Purdue team receives $10 million SPARC grant
“Pharmaceutical therapies for chronic conditions can have side effects, and the NIH has coined a new term ‘electroceuticals’ as research programs explore localized technologies to address chronic conditions,” said Terry Powley, a distinguished professor of psychological sciences and principal investigator. Powley is an expert in neural circuit analyses who studies the role of the central nervous system in eating and metabolism.
The “Mapping Stomach Autonomic Circuitry and Function for Neuromodulation of Gastric Disorders” project will map and study the stomach’s neural system to better develop electronic stimulation therapies.
The study’s co-principal investigator is Pedro Irazoqui, associate head and professor of biomedical engineering, who specializes in research into miniature biological implants and neural prosthetic devices.

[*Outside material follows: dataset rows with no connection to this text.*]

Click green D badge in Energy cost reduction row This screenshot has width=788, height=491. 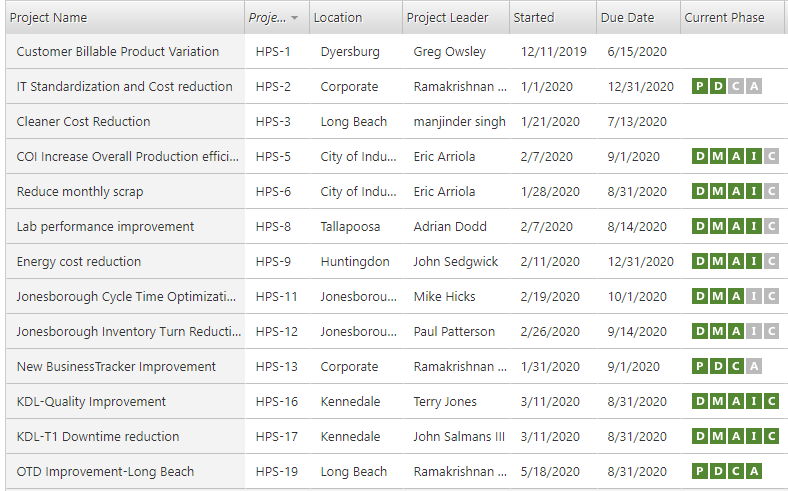(700, 261)
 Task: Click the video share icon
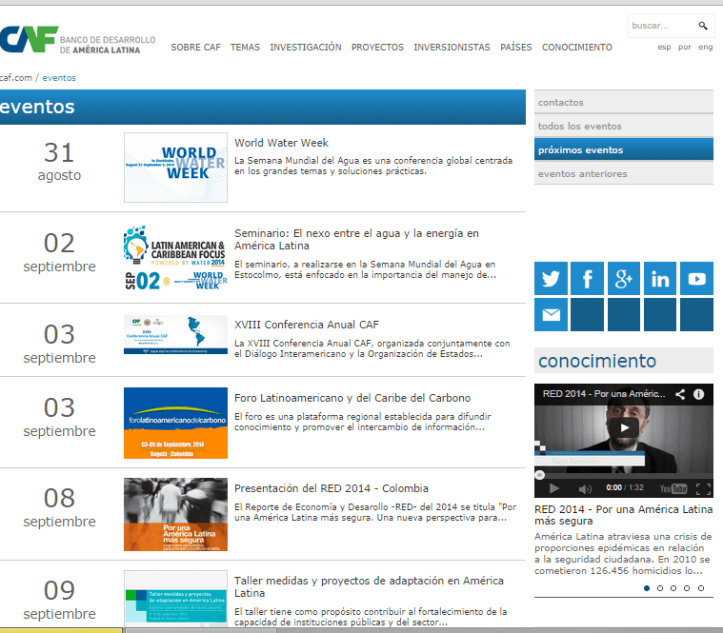point(680,395)

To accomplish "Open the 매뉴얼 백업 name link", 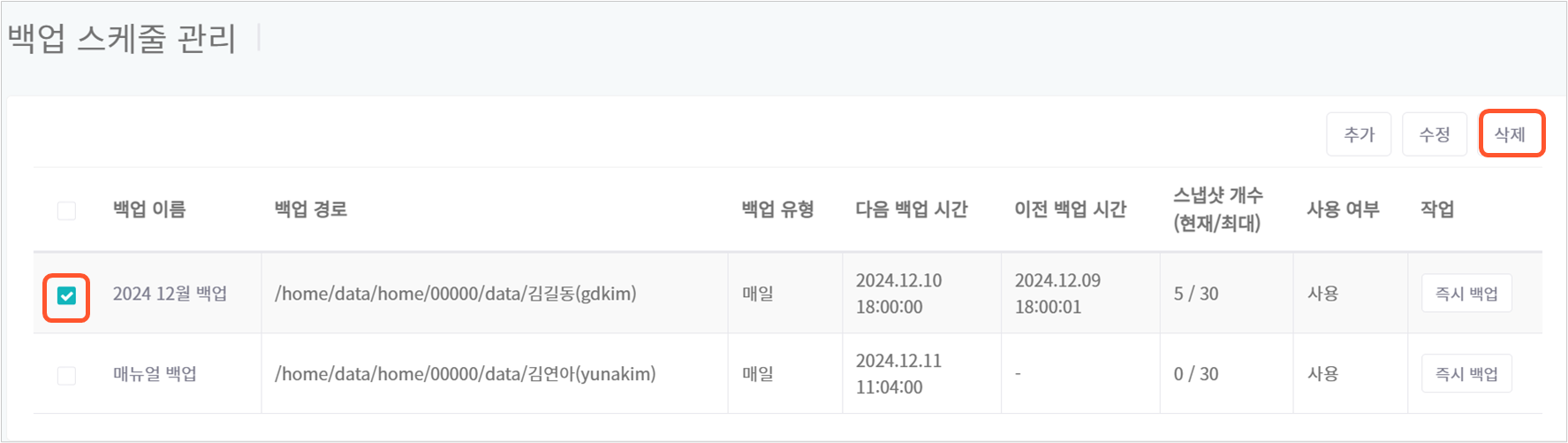I will [x=155, y=374].
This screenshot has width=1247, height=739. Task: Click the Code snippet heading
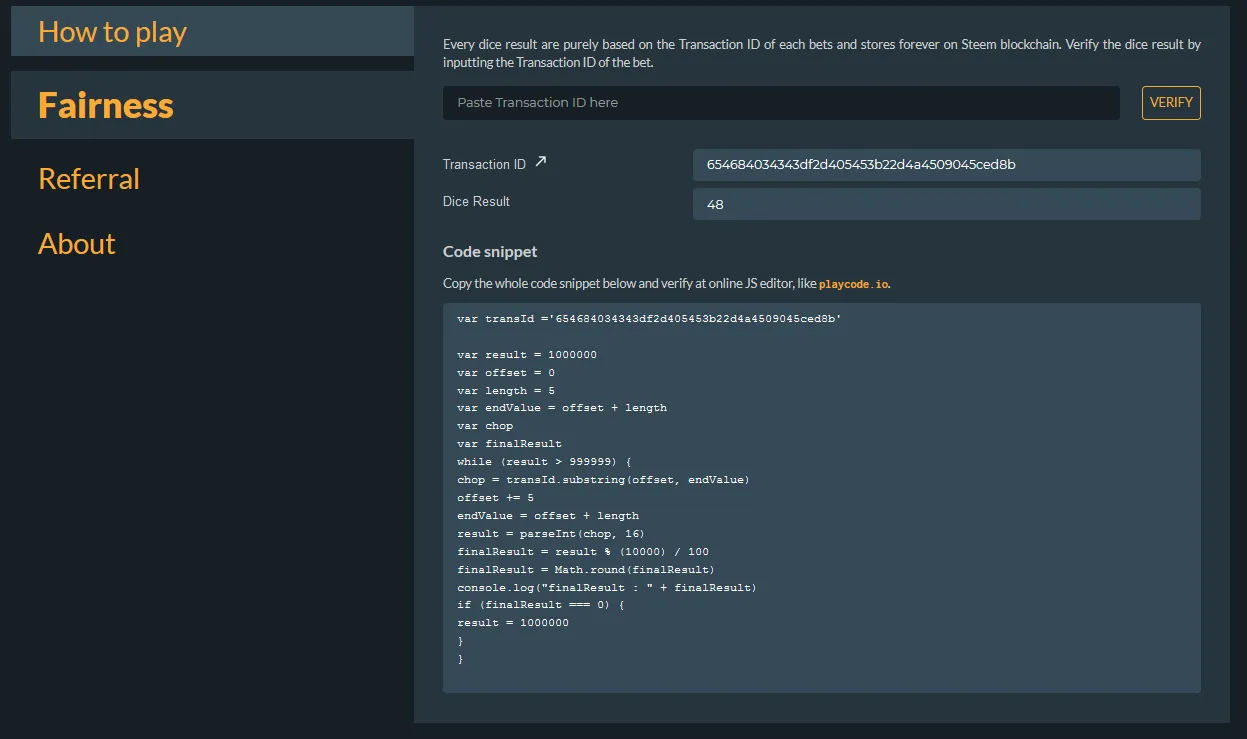(x=490, y=252)
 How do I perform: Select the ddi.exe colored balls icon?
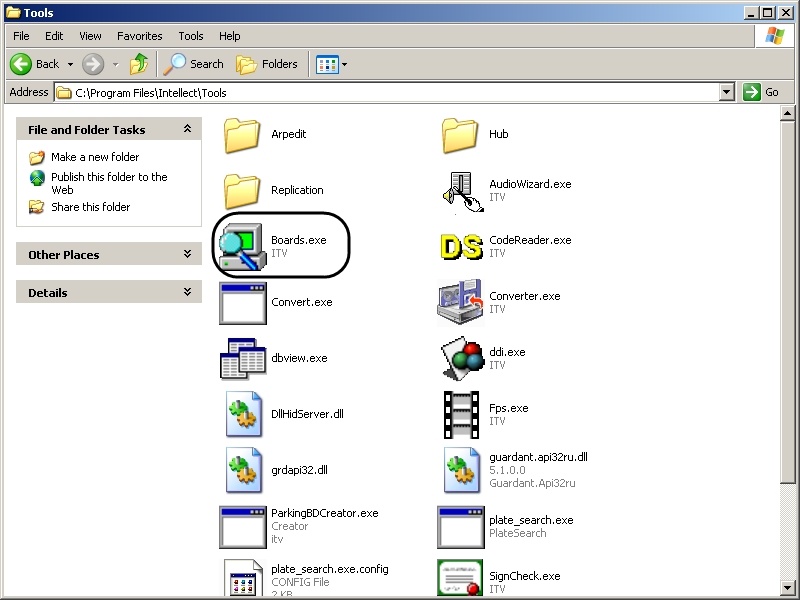(461, 359)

“This NIH SPARC project will enable a new generation of electroceutical therapies by funding the combination of cutting edge engineering approaches from labs like professors Rickus, Robinson, Liu and mine, with the anatomical and physiological insights of a preeminent neuroscientist like professor Powley,” Irazoqui said.
The other members of the research team are John Furness, the University of Melbourne; Walter Voit, University of Texas at Dallas; and Thomas Nowak, Indiana University, as well as the following scientists from Purdue: Zhongming Liu, an assistant professor of biomedical engineering; Robert Phillips, research associate professor in psychological sciences; Bartlomiej Rajwa, research assistant professor in Bindley Bioscience Center; Jenna Rickus, professor of agricultural and biological engineering; Joseph Robinson, professor of cytomics in the College of Veterinary Medicine; and Matthew Ward, research assistant professor in biomedical engineering.
Powley, who has been at Purdue since 1980, is a member of the Purdue Institute of Integrative Neuroscience and PULSe - the Purdue University Interdisciplinary Life Science graduate program. He is based in the College of Health and Human Sciences. In 2007, Powley received a $10 million Method to Extend Research in Time award from the National Institutes of Health.
In 2015, Irazoqui, director of the Center for Implantable Devices, received a $5.4 million interdisciplinary research project from Defense Advanced Research Projects Agency to develop a wireless implantable device for treating conditions resulting from the body’s inflammatory response.